→ **WORK REQUIRED**: Retype everything in the listing, leaving each line exactly as it is.
[THE INPUT]
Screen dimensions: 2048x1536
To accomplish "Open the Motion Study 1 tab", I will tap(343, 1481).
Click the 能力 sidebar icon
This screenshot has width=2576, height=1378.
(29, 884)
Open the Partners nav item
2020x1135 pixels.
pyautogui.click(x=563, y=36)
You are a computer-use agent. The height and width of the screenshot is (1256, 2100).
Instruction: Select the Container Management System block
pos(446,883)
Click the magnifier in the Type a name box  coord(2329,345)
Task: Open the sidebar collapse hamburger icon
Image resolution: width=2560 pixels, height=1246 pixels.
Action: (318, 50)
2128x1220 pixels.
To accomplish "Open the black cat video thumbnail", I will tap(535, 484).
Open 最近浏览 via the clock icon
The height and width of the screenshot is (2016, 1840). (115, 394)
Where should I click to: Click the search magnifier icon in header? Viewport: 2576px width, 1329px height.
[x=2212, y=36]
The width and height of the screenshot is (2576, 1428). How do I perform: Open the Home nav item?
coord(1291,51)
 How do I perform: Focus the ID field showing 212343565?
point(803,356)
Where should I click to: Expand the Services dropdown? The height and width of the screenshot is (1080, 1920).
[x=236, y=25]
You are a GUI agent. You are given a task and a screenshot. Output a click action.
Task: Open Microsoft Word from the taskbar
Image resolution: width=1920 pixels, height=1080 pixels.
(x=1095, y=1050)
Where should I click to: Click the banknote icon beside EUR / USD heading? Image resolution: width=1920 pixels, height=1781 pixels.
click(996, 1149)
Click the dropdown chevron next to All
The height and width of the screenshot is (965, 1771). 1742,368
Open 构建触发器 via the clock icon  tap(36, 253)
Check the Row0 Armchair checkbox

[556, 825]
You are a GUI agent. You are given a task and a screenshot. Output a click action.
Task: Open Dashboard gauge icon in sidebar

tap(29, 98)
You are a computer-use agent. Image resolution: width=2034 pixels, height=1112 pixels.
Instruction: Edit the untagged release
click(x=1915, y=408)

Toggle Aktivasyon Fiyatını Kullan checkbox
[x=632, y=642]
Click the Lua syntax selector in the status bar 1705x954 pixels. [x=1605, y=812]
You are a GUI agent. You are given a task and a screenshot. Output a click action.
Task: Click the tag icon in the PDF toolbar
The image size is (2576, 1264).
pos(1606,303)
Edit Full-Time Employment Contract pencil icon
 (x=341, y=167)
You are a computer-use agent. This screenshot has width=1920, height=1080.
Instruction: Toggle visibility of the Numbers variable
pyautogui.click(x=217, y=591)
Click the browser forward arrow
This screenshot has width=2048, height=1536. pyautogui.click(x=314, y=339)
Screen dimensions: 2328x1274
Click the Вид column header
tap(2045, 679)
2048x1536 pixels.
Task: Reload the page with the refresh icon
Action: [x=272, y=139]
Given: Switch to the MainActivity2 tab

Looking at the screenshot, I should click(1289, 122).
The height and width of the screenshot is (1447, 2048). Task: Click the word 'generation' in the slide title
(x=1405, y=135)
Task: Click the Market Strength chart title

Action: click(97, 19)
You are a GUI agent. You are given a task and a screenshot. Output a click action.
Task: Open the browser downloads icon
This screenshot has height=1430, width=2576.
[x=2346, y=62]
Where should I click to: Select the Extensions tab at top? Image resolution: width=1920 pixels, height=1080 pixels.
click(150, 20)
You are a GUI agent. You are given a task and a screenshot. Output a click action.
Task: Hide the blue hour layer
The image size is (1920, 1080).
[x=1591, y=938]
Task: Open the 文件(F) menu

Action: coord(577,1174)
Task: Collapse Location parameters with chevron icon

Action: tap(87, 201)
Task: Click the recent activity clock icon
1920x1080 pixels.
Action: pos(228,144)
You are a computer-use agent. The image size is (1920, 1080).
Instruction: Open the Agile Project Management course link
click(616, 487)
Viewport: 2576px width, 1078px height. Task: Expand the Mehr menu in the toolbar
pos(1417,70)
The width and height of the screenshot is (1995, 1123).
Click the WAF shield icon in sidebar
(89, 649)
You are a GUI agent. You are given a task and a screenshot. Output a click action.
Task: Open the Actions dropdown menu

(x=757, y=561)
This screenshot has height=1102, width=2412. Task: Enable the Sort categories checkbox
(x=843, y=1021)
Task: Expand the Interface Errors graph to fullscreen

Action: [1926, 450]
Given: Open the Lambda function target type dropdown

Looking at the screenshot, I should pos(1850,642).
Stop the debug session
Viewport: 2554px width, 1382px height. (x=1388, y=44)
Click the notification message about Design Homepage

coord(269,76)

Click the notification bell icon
[/THE INPUT]
→ **WRITTEN SOLUTION**:
Screen dimensions: 2048x1536
To accomplish "Open the Motion Study 1 tab", I will tap(343, 1481).
Click the 能力 sidebar icon
This screenshot has width=2576, height=1378.
(29, 884)
Open the Partners nav item
2020x1135 pixels.
pyautogui.click(x=563, y=36)
You are a computer-use agent. The height and width of the screenshot is (1256, 2100).
Instruction: Select the Container Management System block
pos(446,883)
Click the magnifier in the Type a name box  coord(2329,345)
Task: Open the sidebar collapse hamburger icon
Image resolution: width=2560 pixels, height=1246 pixels.
Action: (318, 50)
2128x1220 pixels.
To accomplish "Open the black cat video thumbnail", I will tap(535, 484).
Open 最近浏览 via the clock icon
The height and width of the screenshot is (2016, 1840). (115, 394)
Where should I click to: Click the search magnifier icon in header? Viewport: 2576px width, 1329px height.
[x=2212, y=36]
The width and height of the screenshot is (2576, 1428). How do I perform: Open the Home nav item?
coord(1291,51)
 How do I perform: Focus the ID field showing 212343565?
point(803,356)
Where should I click to: Expand the Services dropdown? The height and width of the screenshot is (1080, 1920).
[x=236, y=25]
You are a GUI agent. You are given a task and a screenshot. Output a click action.
Task: Open Microsoft Word from the taskbar
Image resolution: width=1920 pixels, height=1080 pixels.
(x=1095, y=1050)
Where should I click to: Click the banknote icon beside EUR / USD heading? Image resolution: width=1920 pixels, height=1781 pixels.
click(996, 1149)
Click the dropdown chevron next to All
The height and width of the screenshot is (965, 1771). 1742,368
Open 构建触发器 via the clock icon  tap(36, 253)
Check the Row0 Armchair checkbox

[556, 825]
You are a GUI agent. You are given a task and a screenshot. Output a click action.
Task: Open Dashboard gauge icon in sidebar

tap(29, 98)
You are a computer-use agent. Image resolution: width=2034 pixels, height=1112 pixels.
Instruction: Edit the untagged release
click(x=1915, y=408)

Toggle Aktivasyon Fiyatını Kullan checkbox
[x=632, y=642]
Click the Lua syntax selector in the status bar 1705x954 pixels. [x=1605, y=812]
You are a GUI agent. You are given a task and a screenshot. Output a click action.
Task: Click the tag icon in the PDF toolbar
The image size is (2576, 1264).
pos(1606,303)
Edit Full-Time Employment Contract pencil icon
 (x=341, y=167)
You are a computer-use agent. This screenshot has width=1920, height=1080.
Instruction: Toggle visibility of the Numbers variable
pyautogui.click(x=217, y=591)
Click the browser forward arrow
This screenshot has width=2048, height=1536. pyautogui.click(x=314, y=339)
Screen dimensions: 2328x1274
Click the Вид column header
tap(2045, 679)
2048x1536 pixels.
Task: Reload the page with the refresh icon
Action: [x=272, y=139]
Given: Switch to the MainActivity2 tab

Looking at the screenshot, I should click(1289, 122).
The height and width of the screenshot is (1447, 2048). Task: Click the word 'generation' in the slide title
(x=1405, y=135)
Task: Click the Market Strength chart title

Action: click(97, 19)
You are a GUI agent. You are given a task and a screenshot. Output a click action.
Task: Open the browser downloads icon
This screenshot has height=1430, width=2576.
[x=2346, y=62]
Where should I click to: Select the Extensions tab at top? Image resolution: width=1920 pixels, height=1080 pixels.
click(150, 20)
You are a GUI agent. You are given a task and a screenshot. Output a click action.
Task: Hide the blue hour layer
The image size is (1920, 1080).
[x=1591, y=938]
Task: Open the 文件(F) menu

Action: coord(577,1174)
Task: Collapse Location parameters with chevron icon

Action: tap(87, 201)
Task: Click the recent activity clock icon
1920x1080 pixels.
Action: pos(228,144)
You are a computer-use agent. The image size is (1920, 1080).
Instruction: Open the Agile Project Management course link
click(616, 487)
Viewport: 2576px width, 1078px height. Task: Expand the Mehr menu in the toolbar
pos(1417,70)
The width and height of the screenshot is (1995, 1123).
Click the WAF shield icon in sidebar
(89, 649)
You are a GUI agent. You are given a task and a screenshot. Output a click action.
Task: Open the Actions dropdown menu

(x=757, y=561)
This screenshot has height=1102, width=2412. Task: Enable the Sort categories checkbox
(x=843, y=1021)
Task: Expand the Interface Errors graph to fullscreen

Action: [1926, 450]
Given: Open the Lambda function target type dropdown

Looking at the screenshot, I should pos(1850,642).
Stop the debug session
Viewport: 2554px width, 1382px height. (x=1388, y=44)
Click the notification message about Design Homepage

coord(269,76)

Click the notification bell icon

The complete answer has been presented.